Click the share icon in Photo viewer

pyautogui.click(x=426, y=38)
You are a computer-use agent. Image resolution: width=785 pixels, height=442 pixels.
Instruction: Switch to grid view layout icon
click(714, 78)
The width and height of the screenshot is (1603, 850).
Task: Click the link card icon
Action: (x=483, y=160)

□ □ □ □

▶ **Activity**:
Repeat all of the listing above exactly, leaving nothing out.

▶ **Output of the task**:
Click the share icon in Photo viewer

pyautogui.click(x=426, y=38)
You are a computer-use agent. Image resolution: width=785 pixels, height=442 pixels.
Instruction: Switch to grid view layout icon
click(714, 78)
The width and height of the screenshot is (1603, 850).
Task: Click the link card icon
Action: (x=483, y=160)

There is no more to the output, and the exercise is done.